Mike B (Ridgewood, NJ)
Hi Yeller, No calipers & no pads = no brakes. An equation for tragedy. A kids bike coaster brake is, well, a brake. It gives you, and this is the important part, a mechanical advantage. And kids bikes are more often than not, equipped with front wheel calipers. Back pedaling, skip-stopping and/or skid-stopping a track bike is not a brake. Skidding itself is physically inefficient, hence the invention of anti-skid technology. It's illegal to ride off-track without brakes. You will lose the argument in any court.
Kevin (San Diego)
It seems like these days our Supreme Court justices have already decided a case before it is brought, and the hearings are just a way to assemble their points in the rationalization of their predetermined opinions.
S.H. (Columbus, Ohio)
I’m an appellate lawyer, and the notion that judges are computers applying an objective algorithm called “the law” is almost laughable. Most judges care enormously about being “fair" to the litigants in front of them and to society as a whole. Of course, people can disagree about what “fair” means. That’s why it’s so important that we consider a potential judge’s perspectives and sense of common sense before elevating that person to the bench. My favorite oral argument question of all time was when I watched a judge at oral argument interrupt a prosecutor and ask, “How is that fair?” The prosecutor didn’t understand the question, so the judge had to ask it again.
Hopeful Cynic (USA)
I too am a litigator, and have learned that nothing should terrify a party in litigation more than a judge who wants to be “fair.” Judges should serve as impartial umpires making determination on the law and the evidence. Can you imagine an umpire calling a pitch a ball - instead of a strike - because in the umpire’s option that would be “fair” ? God protect us from judges who seek to impose their personal viewpoints of “fairness” - that is the path to tyranny.
SH (Columbus, OH)
I disagree. Considerations of fairness shouldn’t overwhelm a judge’s decision, but especially in close cases, fairness should inform the decision. Some judges are more prone to fairness arguments than others, but to at least some extent, they all use their sense of fairness as a guide, whether they admit it or not. Chief Justice Roberts’ line about just calling balls and strikes is, at best, political spin.
Christopher Rillo (San Francisco)
Justice Kennedy's comments were appropriate and Justice Sotomayer should not have researched the issue on her own. In this day of the internet, judges and jurors can freely obtain information. Having said that, it is never a good idea that they independently research the facts for several reasons that are firmly embedded in our traditions of justice. First, it deprives litigants the chance to examine and object to evidence so that there are safeguards and openness to the process. Second, the information might be incorrect and the error may not be corrected, especially if the judge or juror does not disclose her independent research. This principle applies to even minor factual disputes. I recall an incident where a defendants' residence, specifically whether he was a resident of Maryland before filing, was at issue. The judge decided to perform his independent research and drove by the stated address, which he could not locate. What he did not know was that the developer had changed the address with the planning commission post construction and that the house, which was in a new development, had not updated its posted address on the exterior. The judge was convinced from that point that the debtor was lying, although he was truthful. If the California defendants who were defending the California statute legitimately believed that the legislation should be supported because of patient confusion, they should have introduced evidence on the issue in the trial court.
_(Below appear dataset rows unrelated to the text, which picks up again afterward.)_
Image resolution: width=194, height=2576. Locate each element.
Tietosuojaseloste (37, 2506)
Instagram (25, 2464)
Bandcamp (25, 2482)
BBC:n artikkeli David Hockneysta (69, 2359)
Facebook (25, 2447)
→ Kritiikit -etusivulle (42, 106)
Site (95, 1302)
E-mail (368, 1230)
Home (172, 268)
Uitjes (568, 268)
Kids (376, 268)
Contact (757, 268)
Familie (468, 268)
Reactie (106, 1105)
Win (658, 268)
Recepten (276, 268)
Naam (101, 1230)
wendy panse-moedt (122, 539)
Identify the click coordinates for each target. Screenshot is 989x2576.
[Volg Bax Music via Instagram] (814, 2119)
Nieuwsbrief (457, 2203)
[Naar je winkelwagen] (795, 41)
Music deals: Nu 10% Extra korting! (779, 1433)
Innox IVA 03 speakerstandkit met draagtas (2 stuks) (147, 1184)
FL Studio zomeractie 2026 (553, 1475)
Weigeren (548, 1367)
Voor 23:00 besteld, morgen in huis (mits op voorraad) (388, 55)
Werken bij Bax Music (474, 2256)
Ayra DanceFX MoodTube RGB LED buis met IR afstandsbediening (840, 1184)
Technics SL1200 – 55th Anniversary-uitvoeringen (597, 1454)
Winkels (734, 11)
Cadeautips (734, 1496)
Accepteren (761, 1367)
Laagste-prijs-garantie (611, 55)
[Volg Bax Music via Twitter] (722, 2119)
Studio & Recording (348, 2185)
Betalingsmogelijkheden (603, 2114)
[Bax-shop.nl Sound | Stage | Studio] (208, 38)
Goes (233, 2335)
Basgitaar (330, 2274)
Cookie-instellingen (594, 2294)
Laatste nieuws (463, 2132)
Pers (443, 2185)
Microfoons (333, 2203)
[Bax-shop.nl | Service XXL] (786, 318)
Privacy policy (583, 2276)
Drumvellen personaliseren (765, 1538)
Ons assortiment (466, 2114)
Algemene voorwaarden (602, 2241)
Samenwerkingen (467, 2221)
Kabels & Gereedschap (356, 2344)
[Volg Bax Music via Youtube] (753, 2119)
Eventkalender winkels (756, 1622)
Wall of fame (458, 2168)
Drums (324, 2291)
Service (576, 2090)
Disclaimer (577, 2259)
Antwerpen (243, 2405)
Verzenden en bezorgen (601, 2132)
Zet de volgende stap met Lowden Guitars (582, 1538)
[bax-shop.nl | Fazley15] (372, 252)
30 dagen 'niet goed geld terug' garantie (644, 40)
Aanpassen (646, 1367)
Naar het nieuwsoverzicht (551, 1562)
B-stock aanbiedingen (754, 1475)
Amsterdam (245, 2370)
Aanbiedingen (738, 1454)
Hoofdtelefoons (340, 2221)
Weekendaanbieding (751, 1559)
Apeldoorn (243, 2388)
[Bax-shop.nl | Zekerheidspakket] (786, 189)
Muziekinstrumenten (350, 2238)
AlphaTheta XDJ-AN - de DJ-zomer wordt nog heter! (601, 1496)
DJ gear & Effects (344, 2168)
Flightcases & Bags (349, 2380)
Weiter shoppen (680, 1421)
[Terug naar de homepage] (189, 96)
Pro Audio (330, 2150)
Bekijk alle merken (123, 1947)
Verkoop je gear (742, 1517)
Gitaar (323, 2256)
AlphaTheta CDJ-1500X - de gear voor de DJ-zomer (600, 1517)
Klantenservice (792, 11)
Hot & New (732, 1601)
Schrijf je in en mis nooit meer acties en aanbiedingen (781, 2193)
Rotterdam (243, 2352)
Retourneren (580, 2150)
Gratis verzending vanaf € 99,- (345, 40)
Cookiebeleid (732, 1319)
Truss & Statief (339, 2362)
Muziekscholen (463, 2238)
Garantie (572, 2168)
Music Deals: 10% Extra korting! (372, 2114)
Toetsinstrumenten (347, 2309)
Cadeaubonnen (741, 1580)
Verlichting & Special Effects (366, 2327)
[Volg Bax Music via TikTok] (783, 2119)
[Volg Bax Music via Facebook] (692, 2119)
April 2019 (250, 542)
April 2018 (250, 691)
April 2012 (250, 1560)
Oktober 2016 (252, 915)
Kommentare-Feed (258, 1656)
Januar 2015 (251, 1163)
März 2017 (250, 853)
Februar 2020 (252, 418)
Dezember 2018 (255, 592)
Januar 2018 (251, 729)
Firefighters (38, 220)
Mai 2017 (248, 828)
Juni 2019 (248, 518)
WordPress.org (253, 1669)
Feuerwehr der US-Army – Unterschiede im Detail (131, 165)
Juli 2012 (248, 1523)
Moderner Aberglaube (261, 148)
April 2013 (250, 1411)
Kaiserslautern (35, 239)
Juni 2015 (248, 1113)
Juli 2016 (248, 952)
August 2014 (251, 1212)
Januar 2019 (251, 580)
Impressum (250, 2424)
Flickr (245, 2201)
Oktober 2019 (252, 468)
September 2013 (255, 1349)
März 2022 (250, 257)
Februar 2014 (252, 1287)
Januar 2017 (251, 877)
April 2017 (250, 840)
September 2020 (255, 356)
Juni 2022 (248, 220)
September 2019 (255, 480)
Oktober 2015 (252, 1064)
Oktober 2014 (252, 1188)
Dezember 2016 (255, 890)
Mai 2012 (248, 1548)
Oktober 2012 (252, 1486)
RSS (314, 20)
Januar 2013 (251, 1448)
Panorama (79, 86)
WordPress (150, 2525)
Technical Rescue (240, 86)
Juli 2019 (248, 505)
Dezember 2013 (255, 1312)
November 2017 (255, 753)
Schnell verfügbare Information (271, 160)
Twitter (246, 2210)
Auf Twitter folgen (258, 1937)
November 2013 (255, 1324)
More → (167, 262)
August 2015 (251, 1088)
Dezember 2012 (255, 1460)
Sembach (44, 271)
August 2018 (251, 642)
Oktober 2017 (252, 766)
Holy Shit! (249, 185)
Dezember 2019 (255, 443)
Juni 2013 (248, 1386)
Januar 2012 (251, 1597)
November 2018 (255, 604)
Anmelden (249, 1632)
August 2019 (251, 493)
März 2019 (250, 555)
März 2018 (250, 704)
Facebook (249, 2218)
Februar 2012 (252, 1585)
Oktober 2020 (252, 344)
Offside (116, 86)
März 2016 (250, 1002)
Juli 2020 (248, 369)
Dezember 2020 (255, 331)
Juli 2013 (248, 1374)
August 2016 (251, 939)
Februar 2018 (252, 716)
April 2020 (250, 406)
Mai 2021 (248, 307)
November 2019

Wordsworth from Wadsworth (Mesa, Arizona)
Boy, this case and others similar open a can of worms. This case seems to be screaming for a new federal rule. New fact finding by judges at the appeal level would seem to be a good thing. However, it must be limited somehow. And it must be fairly stipulated for all parties. In this brave new world of "alternative facts," this would seem to be a tall order. They say obvious facts have been left out at trial. This betrays unbelievably poor lawyering, as well as an antiquated system. And that's what this case is about. It's not just about the Supreme Court, it concerns applying the law to the facts - the basis of our legal system.
sdavidc9 (Cornwall Bridge, Connecticut)
Cases should come to the Supreme Court accompanied by necessary information, and lower courts should be able to compel the gathering and presentation of this information. Also, if a law obviously will not work in practice, justices have to assume and assert that the lawmakers, for their own reasons, wanted to enact a law that would give the appearance of something without its reality. Congress has the right to do this, but should not be able to rely on a court's silence about what it has done. Pretending that a law was enacted to work when it obviously will not work, is an abdication of judicial responsibility, and a way for justices to introduce political biases without acknowledging what they are doing.
RoughAcres (NYC)
The overturning of the VRA's sections applying to bias - and the "reasons" given for their overturn - could have used a little more "outside research" before being dismissed as "no longer necessary." Within DAYS of that decision, states were retrenching to disenfranchise minority voters. BAD decision by sequestered jurists.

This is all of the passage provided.